Figure 5.. Largely normal development of the DMP in Dp1Tyb mice.

(a) 3D reconstruction of control Isl1nLacZ and Isl1nLacZ/Dp1Tyb E11.5 and E12.5 hearts analyzed using dual filter HREM. In the first two columns heart morphology is in grey and LacZ expression is pseudo-colored in red. Left panels show a transverse view of the developing heart and middle panels show a sagittal plane at E11.5 and a 4-chamber view at E12.5. The DMP is marked with a dashed black contour. Orientation is marked with 4 arrows (A, anterior; D, dorsal; L, left; P, posterior; R, right; V, ventral). Right image panels show two representative 3D reconstructions of the DMP for control and Dp1Tyb embryos at E11.5 and E12.5; the DMP is pseudo-colored in blue and surrounding dorsal mesenchyme is pseudo-colored in yellow. Graphs show the volume and shape factor of the DMP (n = 9 Wt and 9 Dp1Tyb E11.5 embryos, n = 9 Wt and 12 Dp1Tyb E12.5 embryos). Results are presented with measurements from each heart and as mean ± s.e.m. Statistical analysis with an unpaired Student’s t-test; ns, not significant, *P<0.05. (b) 3D HREM rendering of hearts from a single Wt and a single Dp1Tyb embryo at E14.5. The left images show the AV junction in short axis view from the ventricles towards the atria. Red arrowheads indicate the bridging leaflets of the common AV junction in the Dp1Tyb heart. The middle images show a 4-chamber view visualizing the ventricular septum. Red arrowhead indicates a pVSD in the Dp1Tyb heart. The right images show a more dorsal plane of the 4-chamber view to visualize the DMP, marked with a red dashed contour in both Wt and Dp1Tyb hearts. iAVC, inferior atrioventricular cushion; LV, left ventricle; MV, mitral valve; OFT, outflow tract; RA, right atrium; RV, right ventricle; SAN, sinoatrial node; sAVC, superior atrioventricular cushion; TV, tricuspid valve; VS, ventricular septum. Scale bar, 50 μm.

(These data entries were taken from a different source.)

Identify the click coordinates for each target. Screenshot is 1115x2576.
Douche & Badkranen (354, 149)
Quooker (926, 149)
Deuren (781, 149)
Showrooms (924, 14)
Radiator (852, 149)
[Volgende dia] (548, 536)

Figure 6.. Genetic and mechanistic dissection of CHD in mouse models of DS.

(a) Representation of Hsa21 and the conserved region of synteny with the telomeric part of Mmu16 (grey line). Black lines indicate the extent of the duplications in Dp3Tyb and Ts1Rhr strains. Magnifications show the ends of the duplications indicating the 8 genes duplicated in Dp3Tyb but not Ts1Rhr mice. (b) Hsa21 and orthologous portion of Mmu16 (grey line), showing extent of duplication in Dp3Tyb (red line, this study) and Dp(16)4Yey (black line) (Liu et al., 2013). Also shown are the extent of partial trisomies of two individuals with DS who had a VSD (PM) or AVSD (BA) (blue lines) (Korbel et al., 2009). (c) Diagrams show a normal heart (right) and 3 types of AVSD depending on the relationship of the AV valves to the septal components and the presence/absence of the DMP (red). Defects in the DMP are seen in AVSD with atrial shunting (ostium primum) or in complete AVSD with both atrial and ventricular shunts. Dp1Tyb mice have AVSD with a ventricular shunt and the DMP is present (red boxes). AS, atrial septum; DMP, dorsal mesenchymal protrusion; LA, left atrium; LV, left ventricle; MV, mitral valve; RA, right atrium; RV, right ventricle; TV, tricuspid valve; VS, ventricular septum.